━━━━━ DATA FOR THIS EXERCISE ━━━━━
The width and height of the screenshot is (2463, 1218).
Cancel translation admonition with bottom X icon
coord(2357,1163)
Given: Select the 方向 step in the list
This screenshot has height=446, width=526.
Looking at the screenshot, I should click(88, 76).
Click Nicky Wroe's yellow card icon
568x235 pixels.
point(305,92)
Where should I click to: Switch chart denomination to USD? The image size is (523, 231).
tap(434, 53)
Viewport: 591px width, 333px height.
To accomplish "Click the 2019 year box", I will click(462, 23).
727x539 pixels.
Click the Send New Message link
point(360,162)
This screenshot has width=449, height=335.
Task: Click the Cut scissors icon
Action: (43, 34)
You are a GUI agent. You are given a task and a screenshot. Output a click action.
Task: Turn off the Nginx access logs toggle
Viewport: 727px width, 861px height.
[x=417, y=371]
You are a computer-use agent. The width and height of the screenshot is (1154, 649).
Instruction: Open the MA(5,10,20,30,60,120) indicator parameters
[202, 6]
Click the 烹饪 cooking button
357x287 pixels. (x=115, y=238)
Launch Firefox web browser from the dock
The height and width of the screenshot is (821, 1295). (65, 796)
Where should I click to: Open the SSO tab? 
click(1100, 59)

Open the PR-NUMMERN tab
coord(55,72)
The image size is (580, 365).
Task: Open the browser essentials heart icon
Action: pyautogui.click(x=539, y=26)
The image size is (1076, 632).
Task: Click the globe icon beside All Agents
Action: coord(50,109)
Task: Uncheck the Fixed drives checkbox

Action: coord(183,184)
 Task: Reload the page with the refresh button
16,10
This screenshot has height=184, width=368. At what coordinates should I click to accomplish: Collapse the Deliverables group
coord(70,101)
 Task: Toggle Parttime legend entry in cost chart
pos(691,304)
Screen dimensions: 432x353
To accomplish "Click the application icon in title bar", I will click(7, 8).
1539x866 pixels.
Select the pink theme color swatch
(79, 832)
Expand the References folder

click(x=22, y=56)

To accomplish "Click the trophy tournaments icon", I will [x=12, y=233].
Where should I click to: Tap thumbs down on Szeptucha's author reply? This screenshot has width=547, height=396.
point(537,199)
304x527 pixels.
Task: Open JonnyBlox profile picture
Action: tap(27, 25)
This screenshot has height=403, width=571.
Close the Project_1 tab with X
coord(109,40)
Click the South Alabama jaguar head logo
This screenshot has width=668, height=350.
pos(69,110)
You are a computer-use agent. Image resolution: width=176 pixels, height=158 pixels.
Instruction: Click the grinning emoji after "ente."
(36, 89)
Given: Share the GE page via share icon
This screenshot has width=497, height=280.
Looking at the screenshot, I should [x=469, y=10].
━━━━━
§ **WORK TO BE COMPLETED**:
Reproduce all of the data above, line for line, with nothing changed.

§ **RESPONSE TO THE TASK**:
The width and height of the screenshot is (2463, 1218).
Cancel translation admonition with bottom X icon
coord(2357,1163)
Given: Select the 方向 step in the list
This screenshot has height=446, width=526.
Looking at the screenshot, I should click(88, 76).
Click Nicky Wroe's yellow card icon
568x235 pixels.
point(305,92)
Where should I click to: Switch chart denomination to USD? The image size is (523, 231).
tap(434, 53)
Viewport: 591px width, 333px height.
To accomplish "Click the 2019 year box", I will click(462, 23).
727x539 pixels.
Click the Send New Message link
point(360,162)
This screenshot has width=449, height=335.
Task: Click the Cut scissors icon
Action: (43, 34)
You are a GUI agent. You are given a task and a screenshot. Output a click action.
Task: Turn off the Nginx access logs toggle
Viewport: 727px width, 861px height.
[x=417, y=371]
You are a computer-use agent. The width and height of the screenshot is (1154, 649).
Instruction: Open the MA(5,10,20,30,60,120) indicator parameters
[202, 6]
Click the 烹饪 cooking button
357x287 pixels. (x=115, y=238)
Launch Firefox web browser from the dock
The height and width of the screenshot is (821, 1295). (65, 796)
Where should I click to: Open the SSO tab? 
click(1100, 59)

Open the PR-NUMMERN tab
coord(55,72)
The image size is (580, 365).
Task: Open the browser essentials heart icon
Action: pyautogui.click(x=539, y=26)
The image size is (1076, 632).
Task: Click the globe icon beside All Agents
Action: coord(50,109)
Task: Uncheck the Fixed drives checkbox

Action: coord(183,184)
 Task: Reload the page with the refresh button
16,10
This screenshot has height=184, width=368. At what coordinates should I click to accomplish: Collapse the Deliverables group
coord(70,101)
 Task: Toggle Parttime legend entry in cost chart
pos(691,304)
Screen dimensions: 432x353
To accomplish "Click the application icon in title bar", I will click(7, 8).
1539x866 pixels.
Select the pink theme color swatch
(79, 832)
Expand the References folder

click(x=22, y=56)

To accomplish "Click the trophy tournaments icon", I will [x=12, y=233].
Where should I click to: Tap thumbs down on Szeptucha's author reply? This screenshot has width=547, height=396.
point(537,199)
304x527 pixels.
Task: Open JonnyBlox profile picture
Action: tap(27, 25)
This screenshot has height=403, width=571.
Close the Project_1 tab with X
coord(109,40)
Click the South Alabama jaguar head logo
This screenshot has width=668, height=350.
pos(69,110)
You are a computer-use agent. Image resolution: width=176 pixels, height=158 pixels.
Instruction: Click the grinning emoji after "ente."
(36, 89)
Given: Share the GE page via share icon
This screenshot has width=497, height=280.
Looking at the screenshot, I should [x=469, y=10].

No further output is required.